1. Field of the Invention
The present invention relates to a technique used for searching desired information from information stored in a storage medium.
2. Description of the Related Art
In recent years, along with the popularization of digital cameras and camera-equipped cellular phones, and further with the use of large-capacity memory cards, users tend to store captured images in the memory cards and select and reproduce a desired image whenever they want. However, it is not easy to search a desired image from among many images.
Conventionally, there have been methods for searching an image based on metadata that is added to the image. Images captured by digital cameras, for example, include metadata in exchangeable image file format (Exif). Thus, numerical information including shooting time and date as well as character string information such as scene information is added to the images.

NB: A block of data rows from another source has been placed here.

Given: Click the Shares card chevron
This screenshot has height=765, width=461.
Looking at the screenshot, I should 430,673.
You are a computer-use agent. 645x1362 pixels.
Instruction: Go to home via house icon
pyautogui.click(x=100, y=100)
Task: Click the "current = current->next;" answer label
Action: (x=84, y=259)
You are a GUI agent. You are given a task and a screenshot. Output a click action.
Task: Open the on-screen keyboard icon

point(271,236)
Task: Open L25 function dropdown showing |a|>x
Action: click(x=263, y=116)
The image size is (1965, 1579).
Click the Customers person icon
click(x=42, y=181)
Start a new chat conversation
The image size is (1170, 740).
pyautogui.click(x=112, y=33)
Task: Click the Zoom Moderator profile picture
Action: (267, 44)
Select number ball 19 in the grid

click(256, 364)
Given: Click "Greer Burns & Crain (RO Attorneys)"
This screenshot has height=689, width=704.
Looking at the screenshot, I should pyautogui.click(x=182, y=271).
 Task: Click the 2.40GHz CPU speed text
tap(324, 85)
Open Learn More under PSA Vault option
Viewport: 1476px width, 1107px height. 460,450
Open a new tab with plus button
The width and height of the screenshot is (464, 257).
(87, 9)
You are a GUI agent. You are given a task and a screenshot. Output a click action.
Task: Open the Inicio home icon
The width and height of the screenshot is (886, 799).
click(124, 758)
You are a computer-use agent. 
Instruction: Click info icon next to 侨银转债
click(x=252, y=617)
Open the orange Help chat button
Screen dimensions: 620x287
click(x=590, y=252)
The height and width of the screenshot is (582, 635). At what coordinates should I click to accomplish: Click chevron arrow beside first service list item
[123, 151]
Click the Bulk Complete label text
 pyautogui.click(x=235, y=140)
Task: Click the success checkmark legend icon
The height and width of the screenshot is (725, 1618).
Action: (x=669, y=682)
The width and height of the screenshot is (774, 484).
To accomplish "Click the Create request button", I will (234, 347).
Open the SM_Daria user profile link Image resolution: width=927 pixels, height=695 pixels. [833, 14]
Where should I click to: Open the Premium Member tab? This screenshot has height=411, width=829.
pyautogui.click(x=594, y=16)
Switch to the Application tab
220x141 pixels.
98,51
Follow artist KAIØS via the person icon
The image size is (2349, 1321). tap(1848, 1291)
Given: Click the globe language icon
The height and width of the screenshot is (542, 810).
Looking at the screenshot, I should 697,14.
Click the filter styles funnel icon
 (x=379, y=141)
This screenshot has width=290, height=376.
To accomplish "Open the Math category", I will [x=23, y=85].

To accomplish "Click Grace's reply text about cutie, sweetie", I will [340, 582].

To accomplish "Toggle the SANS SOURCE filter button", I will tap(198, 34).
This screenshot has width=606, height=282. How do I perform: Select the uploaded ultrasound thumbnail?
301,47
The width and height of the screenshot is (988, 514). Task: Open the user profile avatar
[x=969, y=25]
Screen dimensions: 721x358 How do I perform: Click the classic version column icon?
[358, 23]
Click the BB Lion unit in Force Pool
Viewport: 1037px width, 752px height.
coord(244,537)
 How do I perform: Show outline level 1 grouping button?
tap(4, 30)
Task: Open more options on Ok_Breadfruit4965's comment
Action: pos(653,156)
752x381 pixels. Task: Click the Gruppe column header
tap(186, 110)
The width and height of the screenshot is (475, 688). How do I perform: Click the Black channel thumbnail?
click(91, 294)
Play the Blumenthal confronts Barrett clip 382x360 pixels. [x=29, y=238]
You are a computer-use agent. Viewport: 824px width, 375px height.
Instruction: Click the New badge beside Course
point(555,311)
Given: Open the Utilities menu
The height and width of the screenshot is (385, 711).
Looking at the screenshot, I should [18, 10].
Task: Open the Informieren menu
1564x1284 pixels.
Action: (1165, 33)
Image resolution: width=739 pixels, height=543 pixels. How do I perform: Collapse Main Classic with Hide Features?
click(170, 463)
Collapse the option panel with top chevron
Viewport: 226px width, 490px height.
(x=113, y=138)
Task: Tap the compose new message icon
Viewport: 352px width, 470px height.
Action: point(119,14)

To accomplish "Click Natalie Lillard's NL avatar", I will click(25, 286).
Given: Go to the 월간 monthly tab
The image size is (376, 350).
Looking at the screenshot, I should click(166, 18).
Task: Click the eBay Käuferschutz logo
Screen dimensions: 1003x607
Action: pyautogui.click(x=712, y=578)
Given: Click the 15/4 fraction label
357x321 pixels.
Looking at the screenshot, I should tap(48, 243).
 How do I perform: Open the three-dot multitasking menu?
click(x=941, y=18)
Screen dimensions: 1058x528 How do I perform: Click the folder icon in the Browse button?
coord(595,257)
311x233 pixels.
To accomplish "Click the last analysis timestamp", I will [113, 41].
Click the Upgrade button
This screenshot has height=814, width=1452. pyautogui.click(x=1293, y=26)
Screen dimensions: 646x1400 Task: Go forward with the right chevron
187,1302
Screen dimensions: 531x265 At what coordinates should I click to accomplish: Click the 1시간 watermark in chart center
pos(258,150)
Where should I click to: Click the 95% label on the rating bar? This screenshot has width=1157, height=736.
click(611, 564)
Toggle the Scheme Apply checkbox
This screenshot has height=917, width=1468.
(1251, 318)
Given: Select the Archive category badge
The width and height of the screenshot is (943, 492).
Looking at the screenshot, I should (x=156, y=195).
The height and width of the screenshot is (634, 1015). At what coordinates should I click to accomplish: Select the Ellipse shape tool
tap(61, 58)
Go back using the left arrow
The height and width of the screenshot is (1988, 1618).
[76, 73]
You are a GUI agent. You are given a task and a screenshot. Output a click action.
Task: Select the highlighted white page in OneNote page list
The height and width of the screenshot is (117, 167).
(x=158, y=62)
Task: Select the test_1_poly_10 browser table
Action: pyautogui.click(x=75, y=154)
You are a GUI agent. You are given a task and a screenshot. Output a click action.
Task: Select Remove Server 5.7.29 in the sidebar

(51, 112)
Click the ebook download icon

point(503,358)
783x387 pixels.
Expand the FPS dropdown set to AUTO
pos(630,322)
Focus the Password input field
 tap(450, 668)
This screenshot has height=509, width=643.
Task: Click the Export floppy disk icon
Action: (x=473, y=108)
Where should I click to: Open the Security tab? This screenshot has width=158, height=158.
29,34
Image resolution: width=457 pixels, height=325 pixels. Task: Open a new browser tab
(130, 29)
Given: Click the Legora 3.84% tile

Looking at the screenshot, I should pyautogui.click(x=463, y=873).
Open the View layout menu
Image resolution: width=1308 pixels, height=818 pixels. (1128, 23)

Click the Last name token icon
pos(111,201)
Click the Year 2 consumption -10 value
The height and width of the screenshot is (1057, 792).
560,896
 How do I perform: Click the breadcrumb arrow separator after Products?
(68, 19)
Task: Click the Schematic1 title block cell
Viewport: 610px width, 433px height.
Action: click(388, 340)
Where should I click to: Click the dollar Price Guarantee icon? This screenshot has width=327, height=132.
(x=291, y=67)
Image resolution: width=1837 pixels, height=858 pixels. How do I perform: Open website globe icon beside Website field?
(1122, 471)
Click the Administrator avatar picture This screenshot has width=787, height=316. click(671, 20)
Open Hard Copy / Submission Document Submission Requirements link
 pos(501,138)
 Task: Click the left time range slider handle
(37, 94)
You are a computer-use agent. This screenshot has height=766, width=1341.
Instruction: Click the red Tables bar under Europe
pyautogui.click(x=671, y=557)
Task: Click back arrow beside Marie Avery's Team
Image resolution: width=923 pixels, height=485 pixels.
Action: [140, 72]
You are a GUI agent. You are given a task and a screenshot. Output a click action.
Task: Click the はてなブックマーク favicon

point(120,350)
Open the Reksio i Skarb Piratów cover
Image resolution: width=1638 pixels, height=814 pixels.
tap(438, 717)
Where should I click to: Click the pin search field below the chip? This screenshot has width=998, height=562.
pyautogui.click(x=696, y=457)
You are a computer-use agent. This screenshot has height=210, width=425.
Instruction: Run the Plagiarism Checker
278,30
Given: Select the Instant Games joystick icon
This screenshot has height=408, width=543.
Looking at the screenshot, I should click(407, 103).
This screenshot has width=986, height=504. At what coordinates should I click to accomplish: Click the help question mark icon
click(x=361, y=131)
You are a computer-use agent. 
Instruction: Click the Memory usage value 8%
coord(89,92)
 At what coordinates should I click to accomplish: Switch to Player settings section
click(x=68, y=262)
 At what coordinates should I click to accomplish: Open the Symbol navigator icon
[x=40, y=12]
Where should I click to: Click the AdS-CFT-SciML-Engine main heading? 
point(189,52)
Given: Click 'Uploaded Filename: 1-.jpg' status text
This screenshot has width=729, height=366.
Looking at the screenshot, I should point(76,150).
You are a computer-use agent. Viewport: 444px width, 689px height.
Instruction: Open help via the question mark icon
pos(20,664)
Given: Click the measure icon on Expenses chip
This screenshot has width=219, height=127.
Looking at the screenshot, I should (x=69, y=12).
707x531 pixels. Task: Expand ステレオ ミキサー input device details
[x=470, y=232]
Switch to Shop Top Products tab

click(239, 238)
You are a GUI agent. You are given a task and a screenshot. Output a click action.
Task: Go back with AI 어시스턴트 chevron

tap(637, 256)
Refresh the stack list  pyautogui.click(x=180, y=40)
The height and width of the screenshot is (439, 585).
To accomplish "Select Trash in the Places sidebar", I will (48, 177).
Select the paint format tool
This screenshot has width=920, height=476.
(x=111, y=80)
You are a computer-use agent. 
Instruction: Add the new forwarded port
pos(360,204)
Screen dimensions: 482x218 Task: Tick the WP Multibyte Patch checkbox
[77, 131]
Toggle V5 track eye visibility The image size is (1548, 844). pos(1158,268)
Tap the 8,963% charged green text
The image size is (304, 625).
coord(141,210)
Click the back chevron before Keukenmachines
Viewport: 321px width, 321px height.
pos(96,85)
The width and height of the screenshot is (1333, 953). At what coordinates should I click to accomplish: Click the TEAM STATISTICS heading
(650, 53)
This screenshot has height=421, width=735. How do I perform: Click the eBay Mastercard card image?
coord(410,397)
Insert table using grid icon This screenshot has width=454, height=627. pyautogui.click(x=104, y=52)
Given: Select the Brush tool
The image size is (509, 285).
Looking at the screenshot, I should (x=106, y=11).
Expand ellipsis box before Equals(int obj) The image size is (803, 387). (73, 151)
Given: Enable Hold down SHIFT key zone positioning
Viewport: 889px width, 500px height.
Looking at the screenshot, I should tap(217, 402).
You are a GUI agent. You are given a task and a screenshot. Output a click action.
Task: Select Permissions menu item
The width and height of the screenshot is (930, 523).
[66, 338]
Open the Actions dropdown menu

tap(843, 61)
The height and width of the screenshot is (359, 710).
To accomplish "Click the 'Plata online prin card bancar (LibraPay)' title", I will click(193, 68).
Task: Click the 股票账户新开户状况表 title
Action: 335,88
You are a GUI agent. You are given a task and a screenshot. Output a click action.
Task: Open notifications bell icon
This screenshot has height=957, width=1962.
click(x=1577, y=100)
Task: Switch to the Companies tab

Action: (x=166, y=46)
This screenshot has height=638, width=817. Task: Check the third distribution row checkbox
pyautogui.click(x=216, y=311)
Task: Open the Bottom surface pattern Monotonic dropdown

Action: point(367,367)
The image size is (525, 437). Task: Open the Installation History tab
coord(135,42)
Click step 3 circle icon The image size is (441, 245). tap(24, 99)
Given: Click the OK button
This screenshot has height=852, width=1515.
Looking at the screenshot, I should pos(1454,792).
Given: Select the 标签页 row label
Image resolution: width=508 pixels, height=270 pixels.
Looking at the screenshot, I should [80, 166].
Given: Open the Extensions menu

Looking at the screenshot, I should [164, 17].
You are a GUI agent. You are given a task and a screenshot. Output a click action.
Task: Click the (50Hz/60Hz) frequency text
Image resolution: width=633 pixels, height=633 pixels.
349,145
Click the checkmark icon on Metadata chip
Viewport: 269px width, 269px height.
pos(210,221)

The metadata may be manually added by the user or automatically added by a system. Japanese Patent Application Laid-Open No. 2006-166193 discusses a technique by which, if the user designates shooting time and date of the starting point as well as the end point corresponding to the search area, images with information that corresponds to the time and date of the search area are searched.
However, if the users do not remember the shooting time and date, it is difficult to efficiently search the desired image.
On the other hand, as another method, an image can be searched by the user designating information that relates to the scene of the image. However, in this case, the images that can be searched are limited to images having the information, which is related to the scene, designated by the user.
The present invention is directed to an information search apparatus and method for efficiently searching images based on numerical information and character string information out of metadata that is associated with information (file) of images.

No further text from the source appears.